Rows from a dataset
##############################
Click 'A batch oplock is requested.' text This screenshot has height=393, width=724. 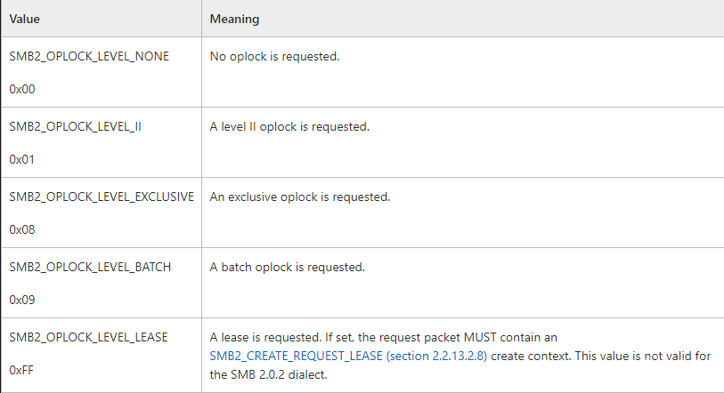(x=288, y=267)
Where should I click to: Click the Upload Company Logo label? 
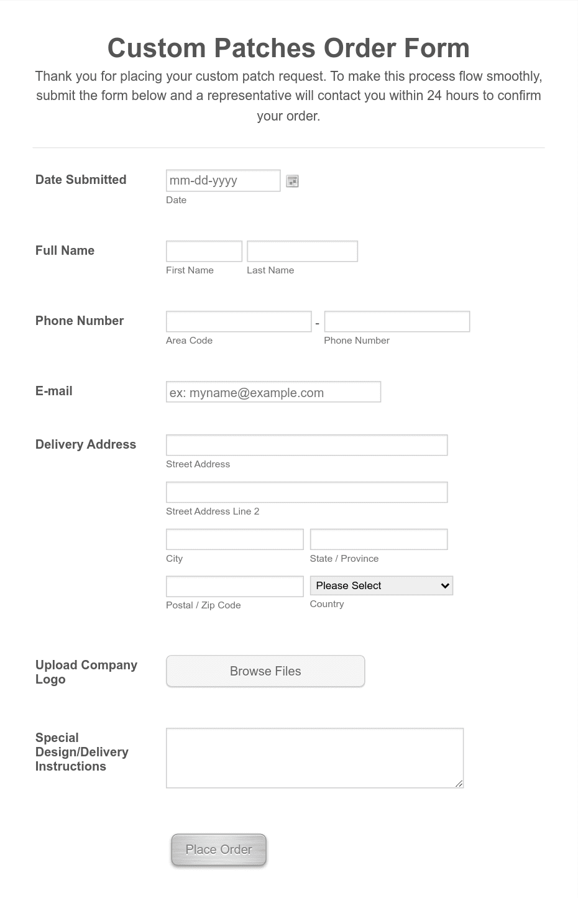tap(86, 672)
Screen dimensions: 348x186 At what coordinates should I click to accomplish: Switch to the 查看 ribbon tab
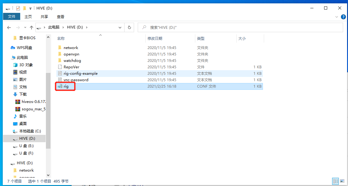pyautogui.click(x=60, y=17)
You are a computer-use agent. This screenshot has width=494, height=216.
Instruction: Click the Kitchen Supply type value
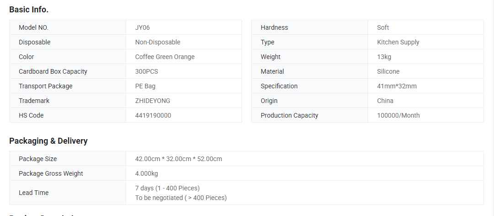(x=398, y=42)
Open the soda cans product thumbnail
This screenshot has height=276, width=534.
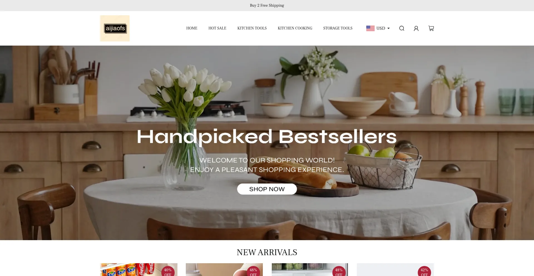click(139, 270)
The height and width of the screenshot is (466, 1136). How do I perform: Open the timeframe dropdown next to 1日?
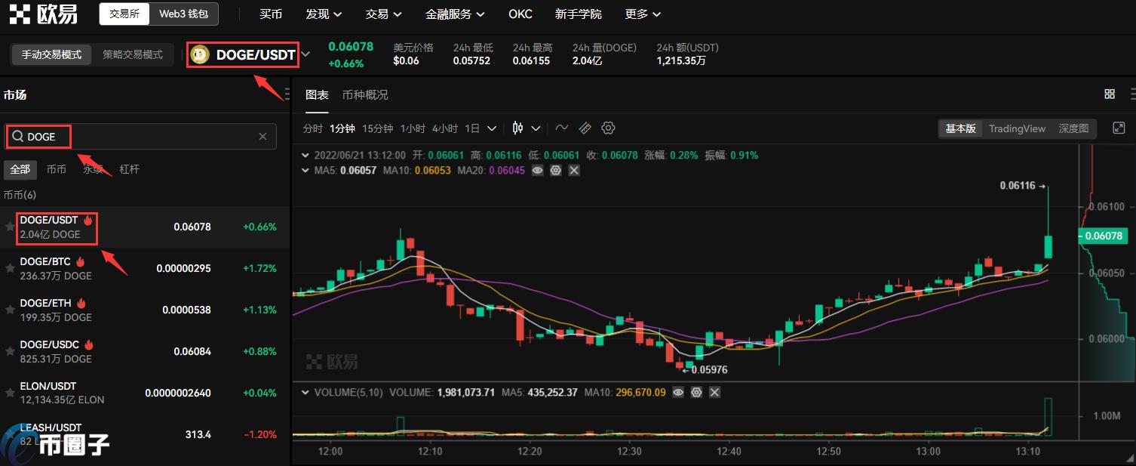[492, 128]
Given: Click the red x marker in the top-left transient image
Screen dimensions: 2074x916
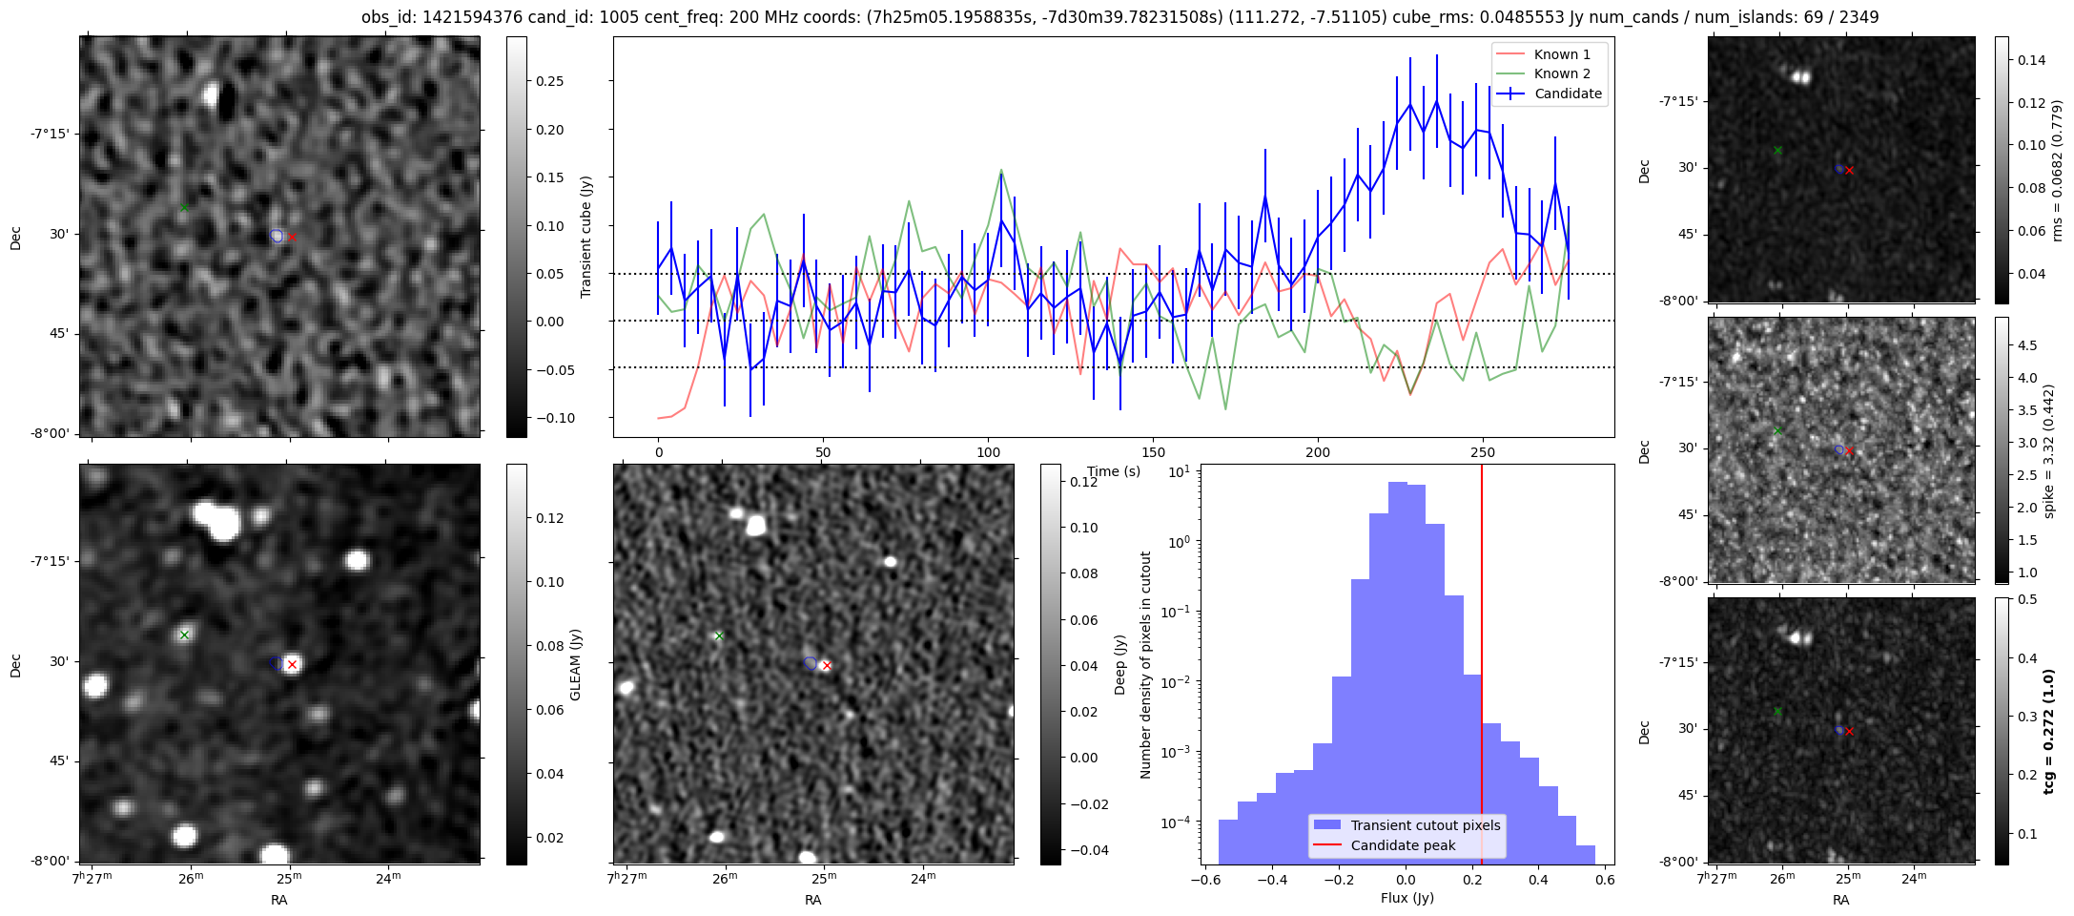Looking at the screenshot, I should coord(292,238).

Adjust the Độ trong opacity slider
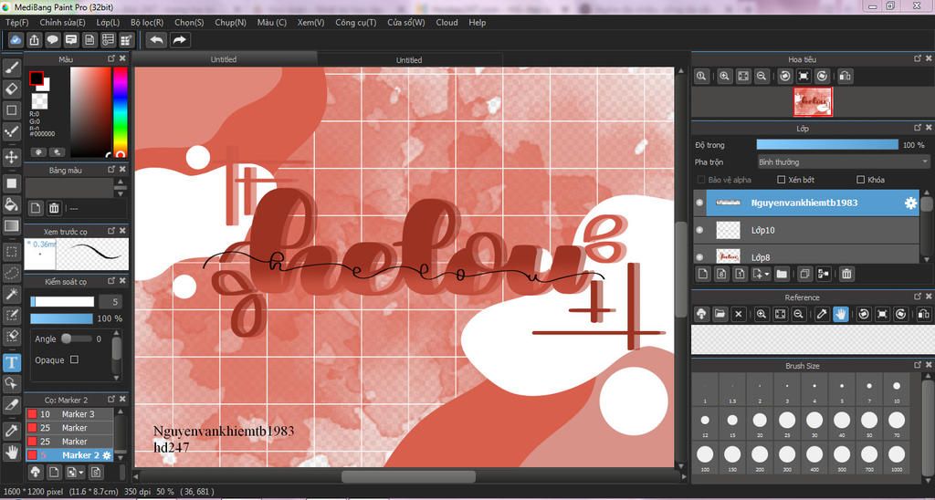pyautogui.click(x=827, y=145)
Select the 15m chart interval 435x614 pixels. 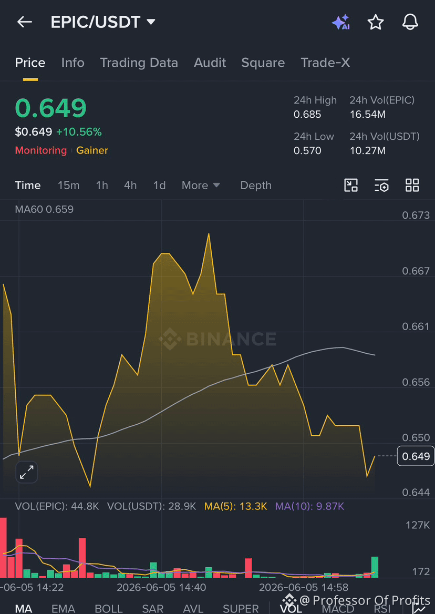[68, 185]
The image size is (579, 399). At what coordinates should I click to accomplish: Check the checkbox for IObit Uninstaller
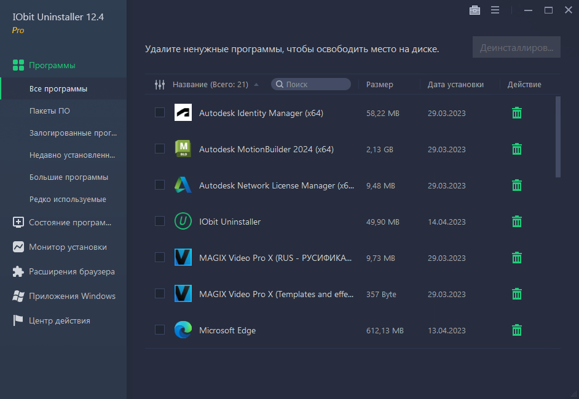(x=160, y=222)
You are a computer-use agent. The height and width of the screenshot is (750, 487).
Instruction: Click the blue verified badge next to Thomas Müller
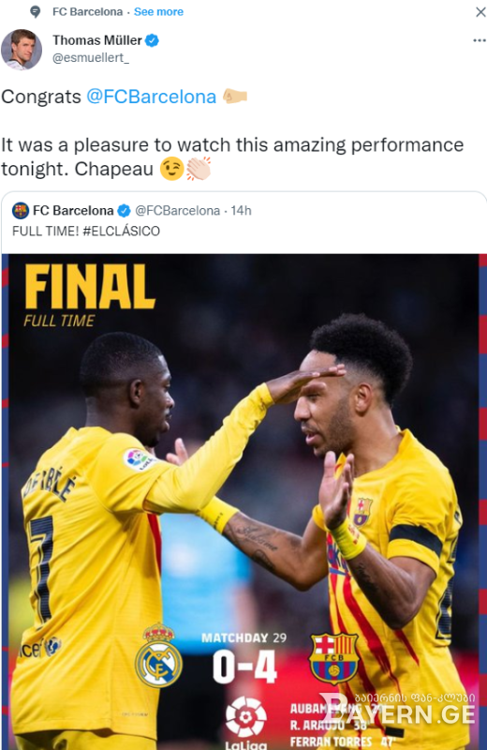click(152, 40)
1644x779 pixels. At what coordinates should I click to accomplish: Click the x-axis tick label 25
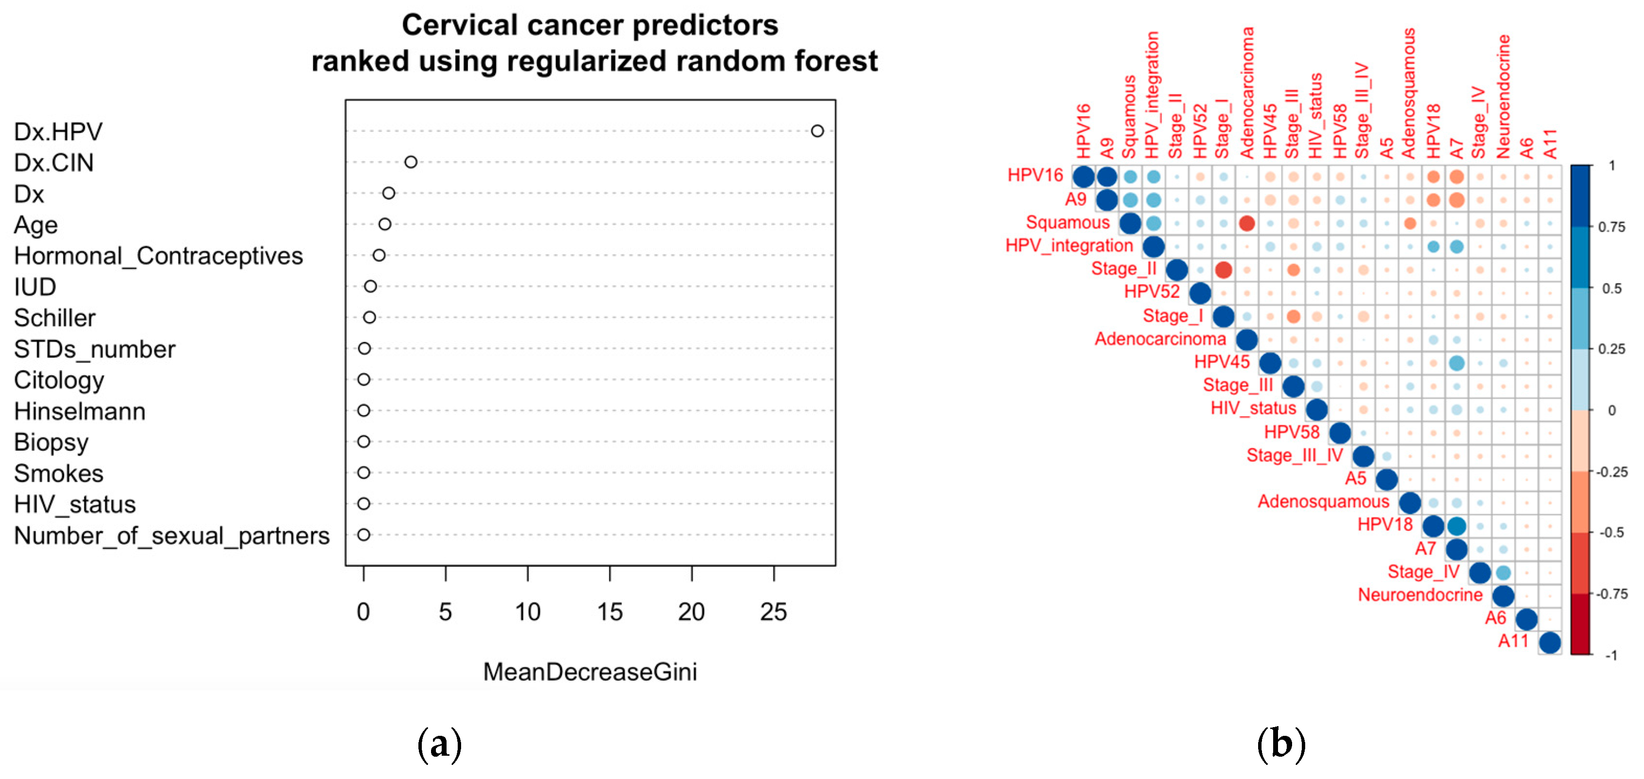(773, 612)
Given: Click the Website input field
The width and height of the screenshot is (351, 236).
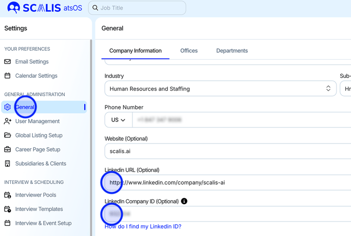Looking at the screenshot, I should 227,151.
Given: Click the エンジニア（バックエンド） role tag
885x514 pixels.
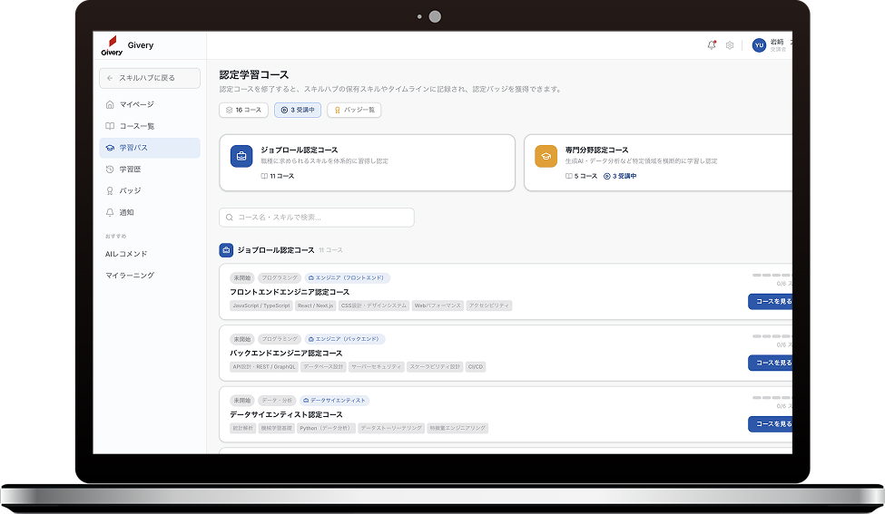Looking at the screenshot, I should click(x=344, y=339).
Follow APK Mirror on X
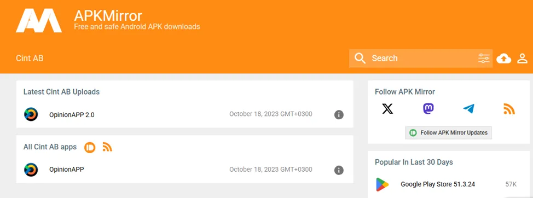The image size is (533, 198). (387, 109)
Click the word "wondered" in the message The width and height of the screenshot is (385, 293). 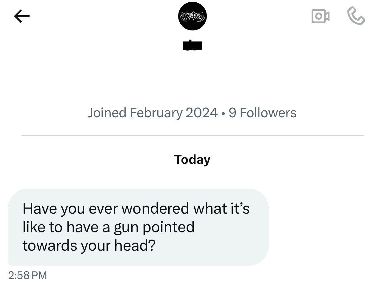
##############################
--- GIVEN REQUEST ---
Reproduce the lines beginning with the one that contains "The image size is (579, 399)." and continuing through the final line of the rows, both included. Omit the pictures from your copy.

--- RESULT FOR THIS EXERCISE ---
The image size is (579, 399). At what coordinates should I click to accomplish: Check the checkbox for IObit Uninstaller
(x=160, y=222)
You are a computer-use agent. The height and width of the screenshot is (750, 487).
Instruction: Click the blue verified badge next to Thomas Müller
click(152, 40)
1644x779 pixels. At what coordinates should I click to accomplish: Click the x-axis tick label 25
(773, 612)
Given: Click the Website input field
The width and height of the screenshot is (351, 236).
Looking at the screenshot, I should 227,151.
Given: Click the エンジニア（バックエンド） role tag
885x514 pixels.
Looking at the screenshot, I should click(x=344, y=339).
Follow APK Mirror on X
The image size is (533, 198). (387, 109)
Click the word "wondered" in the message The width and height of the screenshot is (385, 293). 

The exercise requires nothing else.